The Chief sprang impatiently to his feet and strode across the smoking-room, which was all but empty by this time, to get a match from a table. He resumed his seat with a grunt of exasperation.

"I can't see light, Okewood!" he sighed, shaking his head.

"But is this all you've got against Nur-el-Din?" asked Desmond.

"No," answered the other slowly, "it isn't. If it were, I need not have called you in. We would have interned or deported her.

No, we've traced back to her a line leading straight from the only member of the new organization we have been able to lay by the heels."

"Then you've made an arrest?"

The Chief nodded.

"A fortnight ago... a respectable, retired English business man, by name of Basil Bellward... taken with the goods on him, as the saying is..."

"An Englishman, by Jove!"

"It's hardly correct to call him an Englishman, though he's posed as an English business man for so long that one is almost justified in doing so. As a matter of fact, the fellow is a German named Wolfgang Bruhl and it is my belief that he was planted in this country at least a dozen years ago solely for the purpose of furnishing him with good, respectable credentials for an emergency like this."

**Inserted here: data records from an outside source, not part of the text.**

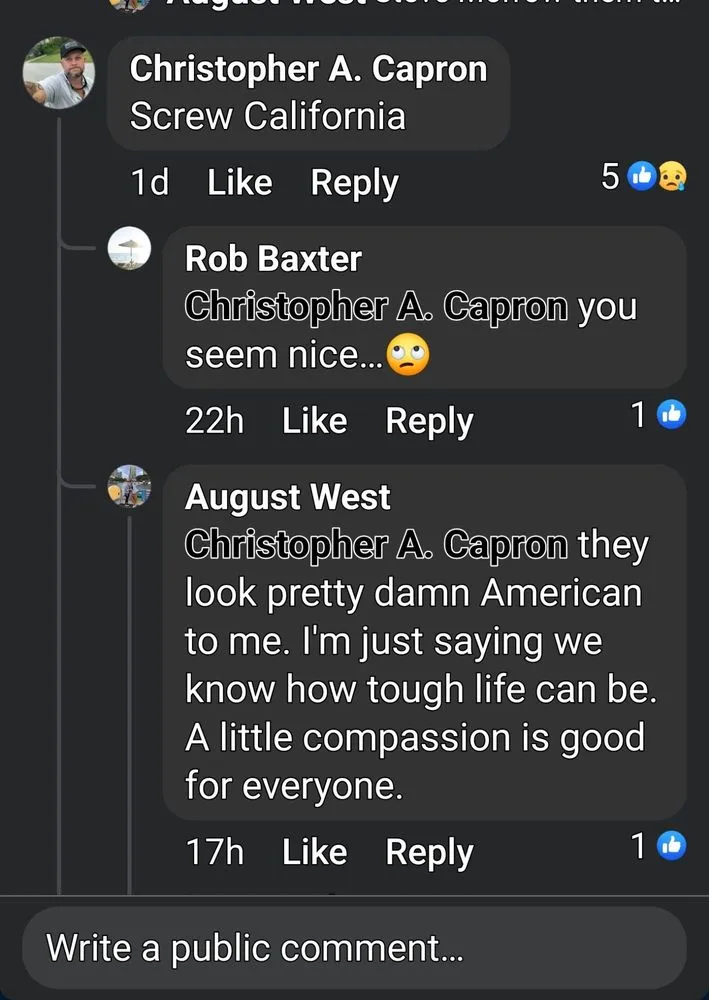709x1000 pixels.
Task: Click the sad reaction icon on Christopher's comment
Action: coord(672,177)
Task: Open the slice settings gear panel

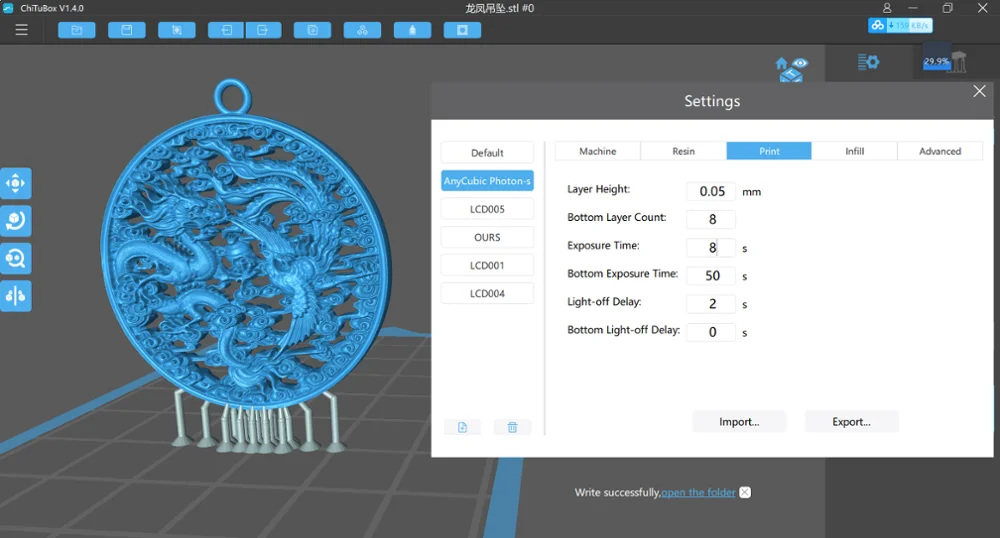Action: pos(868,62)
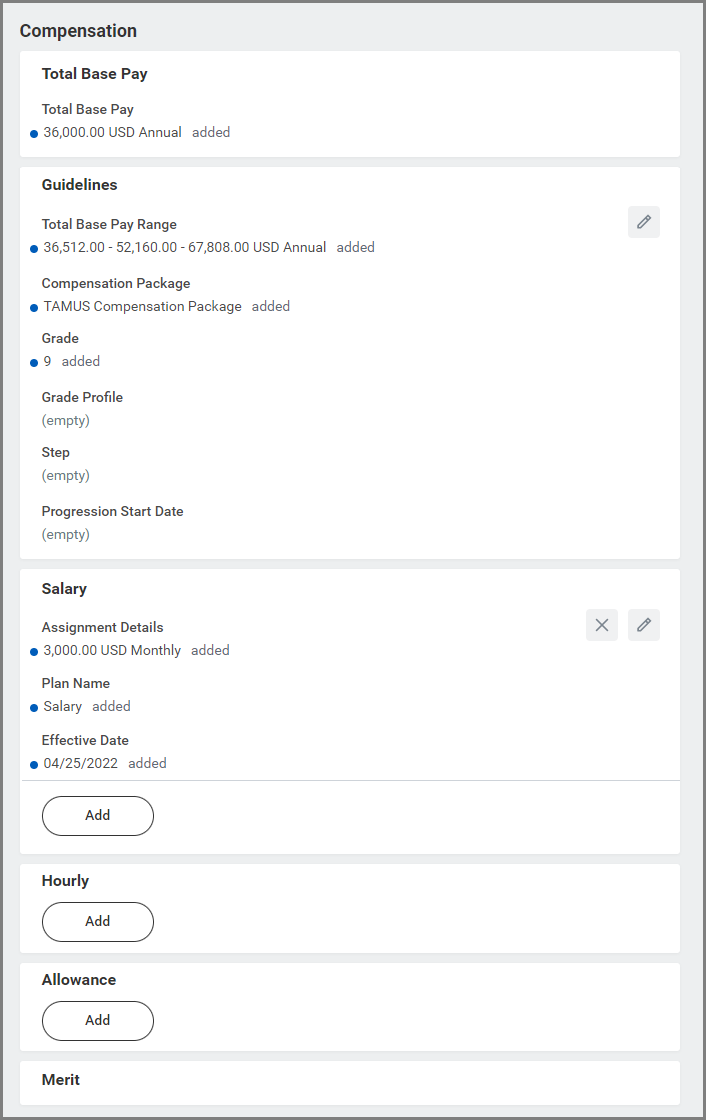Add an Allowance plan
Image resolution: width=706 pixels, height=1120 pixels.
98,1020
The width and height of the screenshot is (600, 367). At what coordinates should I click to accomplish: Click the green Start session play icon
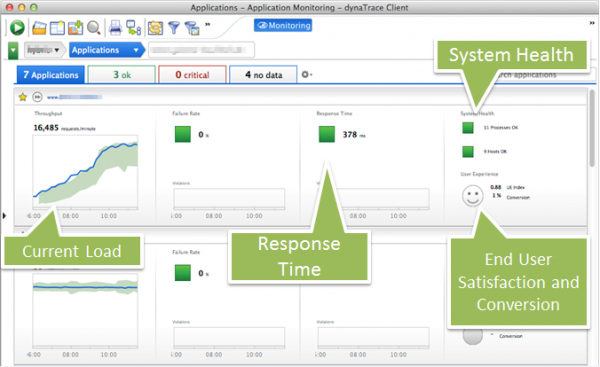[x=17, y=28]
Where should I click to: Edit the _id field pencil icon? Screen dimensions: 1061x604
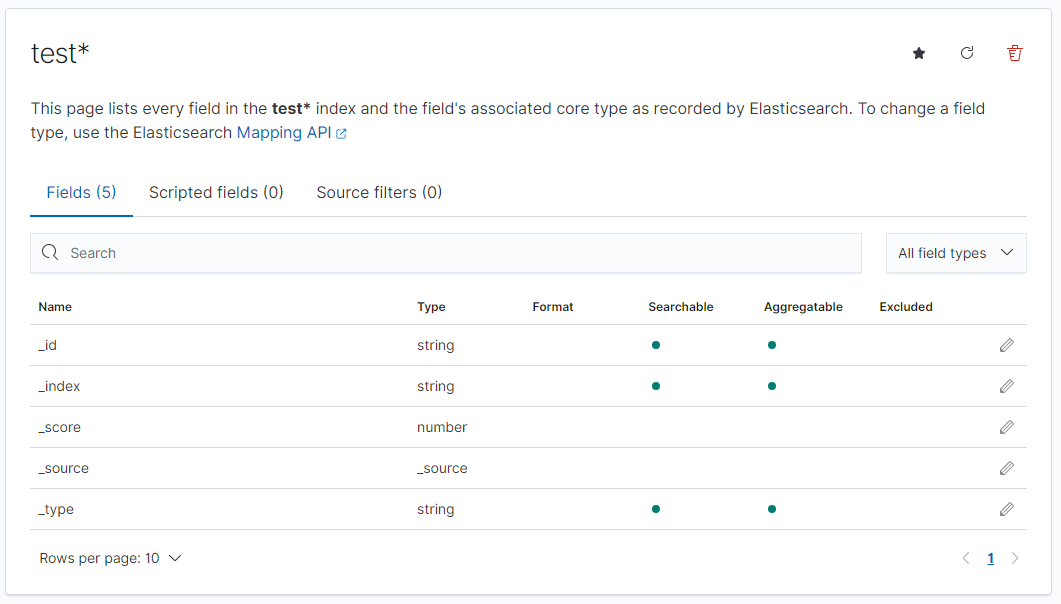1006,345

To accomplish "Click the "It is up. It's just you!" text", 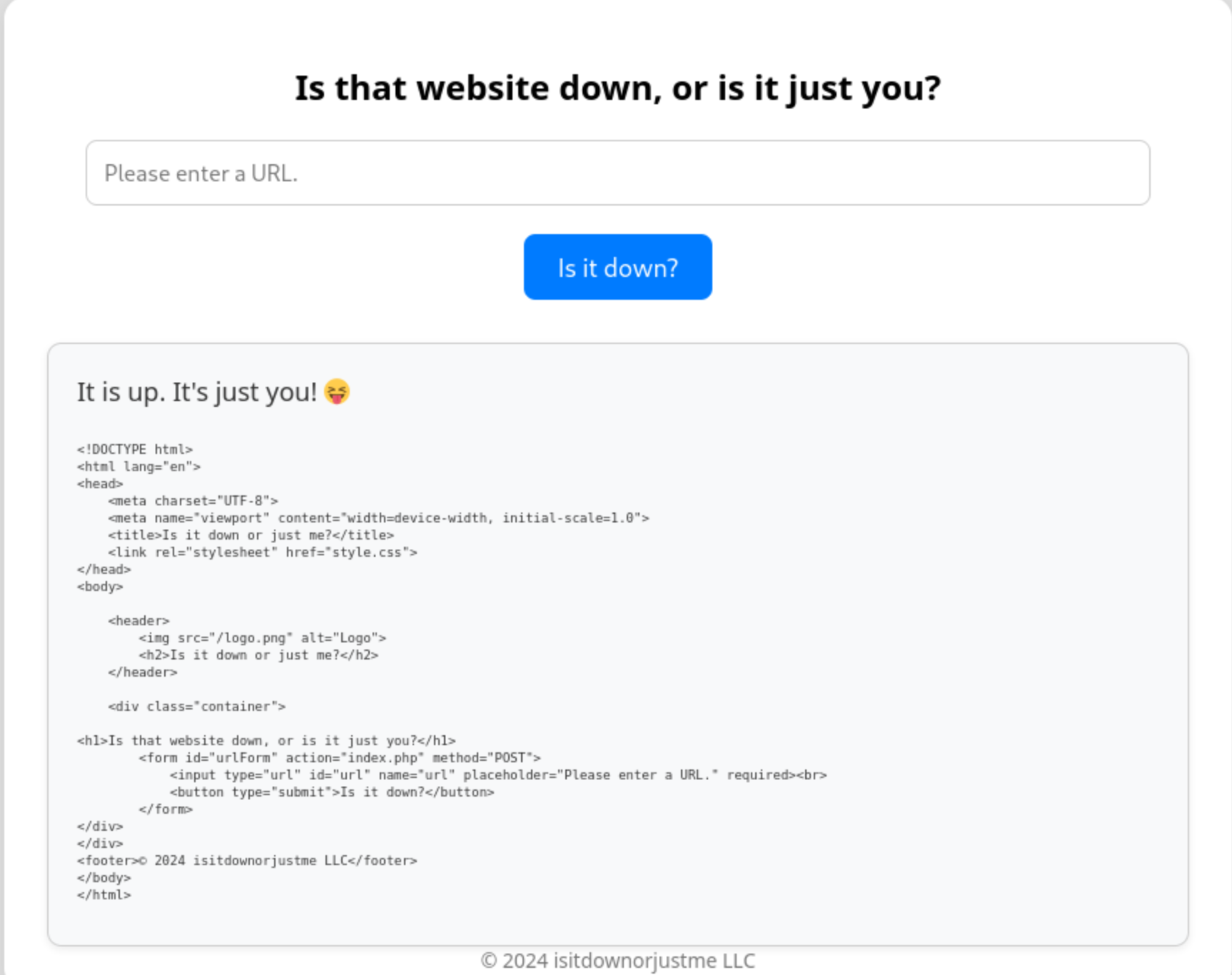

"But surely if you found evidence of his connection with this gang of spies, it should be easy to get a clue to the rest of the crowd?"

"Not so easy as you think," the Chief replied. "The man who organized this system of espionage is a master at his craft. He has been careful to seal both ends of every connection, that is to say, though we found evidence of Master Bellward-Bruhl being in possession of highly confidential information relating to the movements of troops, we discovered nothing to show whence he received it or how or where he was going to forward it. But we did find a direct thread leading straight back to Nur-el-Din."